• _Required task_
Write out the data exactly as it appears, starting with the line that contains "Enable Manual load" and going on through the line that contains "coord(23,184)", both included.

• _The records_
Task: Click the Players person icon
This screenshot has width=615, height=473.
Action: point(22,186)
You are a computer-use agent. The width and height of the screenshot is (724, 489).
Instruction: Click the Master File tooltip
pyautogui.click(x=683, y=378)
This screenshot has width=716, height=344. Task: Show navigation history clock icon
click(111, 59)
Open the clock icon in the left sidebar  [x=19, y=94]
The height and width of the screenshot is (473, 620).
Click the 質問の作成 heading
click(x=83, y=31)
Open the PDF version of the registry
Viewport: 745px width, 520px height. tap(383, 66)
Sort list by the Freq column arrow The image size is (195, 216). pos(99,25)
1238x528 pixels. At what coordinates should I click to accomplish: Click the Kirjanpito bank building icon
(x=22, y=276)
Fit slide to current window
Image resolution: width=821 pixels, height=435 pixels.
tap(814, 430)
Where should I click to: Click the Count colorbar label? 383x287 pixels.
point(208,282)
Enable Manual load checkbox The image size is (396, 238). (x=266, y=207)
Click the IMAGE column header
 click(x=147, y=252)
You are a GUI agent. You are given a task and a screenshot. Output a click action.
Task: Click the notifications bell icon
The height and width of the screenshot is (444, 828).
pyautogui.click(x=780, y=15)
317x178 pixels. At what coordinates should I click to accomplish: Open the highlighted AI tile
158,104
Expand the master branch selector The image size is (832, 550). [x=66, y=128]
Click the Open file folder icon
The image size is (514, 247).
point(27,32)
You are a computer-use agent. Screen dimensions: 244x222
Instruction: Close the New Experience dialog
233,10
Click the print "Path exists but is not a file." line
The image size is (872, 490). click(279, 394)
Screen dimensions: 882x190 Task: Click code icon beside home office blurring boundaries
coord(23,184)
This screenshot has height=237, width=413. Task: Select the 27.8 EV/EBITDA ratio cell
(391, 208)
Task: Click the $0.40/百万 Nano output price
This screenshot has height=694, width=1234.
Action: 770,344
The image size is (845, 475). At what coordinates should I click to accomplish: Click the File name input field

• _Task output_
Enable Manual load checkbox The image size is (396, 238). (x=266, y=207)
Click the IMAGE column header
 click(x=147, y=252)
You are a GUI agent. You are given a task and a screenshot. Output a click action.
Task: Click the notifications bell icon
The height and width of the screenshot is (444, 828).
pyautogui.click(x=780, y=15)
317x178 pixels. At what coordinates should I click to accomplish: Open the highlighted AI tile
158,104
Expand the master branch selector The image size is (832, 550). [x=66, y=128]
Click the Open file folder icon
The image size is (514, 247).
point(27,32)
You are a computer-use agent. Screen dimensions: 244x222
Instruction: Close the New Experience dialog
233,10
Click the print "Path exists but is not a file." line
The image size is (872, 490). click(279, 394)
Screen dimensions: 882x190 Task: Click code icon beside home office blurring boundaries
coord(23,184)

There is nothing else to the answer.